The whole game left me feeling like I was in the movie The Labyrinth, as I mentioned above. Absolutely nothing is certain, paths can change, leading to me screaming out the same line of “Thats not fair!”. As much fun as I have had exploring Skyrim, as great as it is to ride through Hyrule, Antichamber has been one of my absolutely favorite worlds to get lost in. In a regular world you can lose immersion if something goes wrong - a giant rockets your companion into outer space, a dog is floating through the streets of New Vegas, or a car is stuck halfway through a wall...but here, you can’t ruin the immersion of being there, because our rules aren’t the game’s rules. To go back to what I was saying above, the best description I can use for this kind of experience is simply magical. It is like if Disney World collided with the Large Hadron Collider, and I was free to walk about the resulting park/science experiment.
I know this might be extraordinarily esoteric, but I absolutely love the book House of Leaves...can you imagine if someone used these principles to create a game based on that book? Dark corridors shifting, the world changing as you progress, a rumbling beast coming from impossible locations. A sense of both exploration and horror tied together in a world not bound by regular rules. I would play that game for at least half an hour before I turned on all the lights and Adventure Time! I could see it being incredibly easy to get lost in that world, because only thing that can stop you from being engrossed in it would be trying to figure out how they created it.

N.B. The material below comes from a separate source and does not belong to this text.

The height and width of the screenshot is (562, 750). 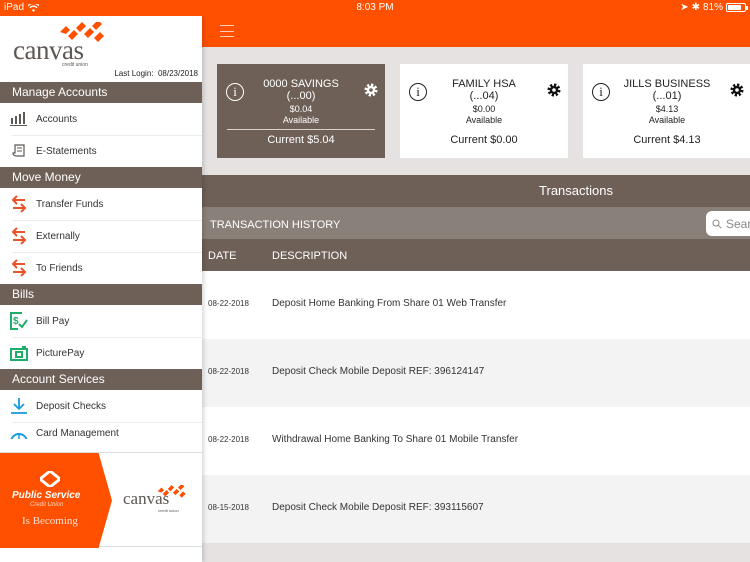 I want to click on sidebar-item-e-statements: E-Statements, so click(x=101, y=151).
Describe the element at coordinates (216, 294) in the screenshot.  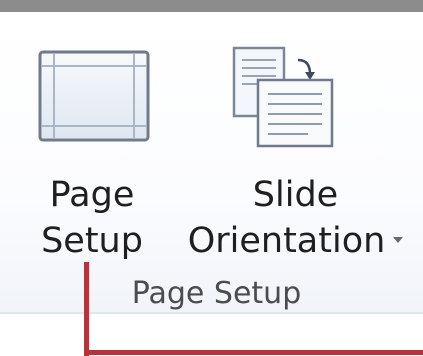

There has to be some kind of warp in a space where you teleport between possible combinations of what is real, right? I honestly don’t know the answer to how they did it, but that’s part of what makes it so special. I can try to come up with ways that I could think they could do it. I can try to come up with how Hollywood might produce a similar effect on a set using rotating walls and an actor, but those are effects. For all I know, in this game world, that could be the actual rules to how matter works, how geometry works, and how math works. Wrap your head around that: In this game, that could be what a corridor could really do. I can’t begin to rationalize that, and I realized the perfect analogy for it: trying to imagine how Antichamber works for me is like trying to imagine a new color. I know that some animals can see more colors that I can, but I don’t know....what colors! My mind has a limitation to what it can perceive based on what I know exists. I know if I turn a cube and look at four faces, I have seen the whole cube, but Antichamber doesn’t. It is the amazing experience to be able to walk in a world where this doesn’t exist. Where I can walk into a corridor attached to a room and come out in the same room that is opposite to itself. I honestly don’t know if the game engine cheats to give this effect or not, and as much as I want to know, I think it would make me sad to figure out how it actually works. To me, it is a chance to just get lost in an impossible maze, outside of anything in our own world.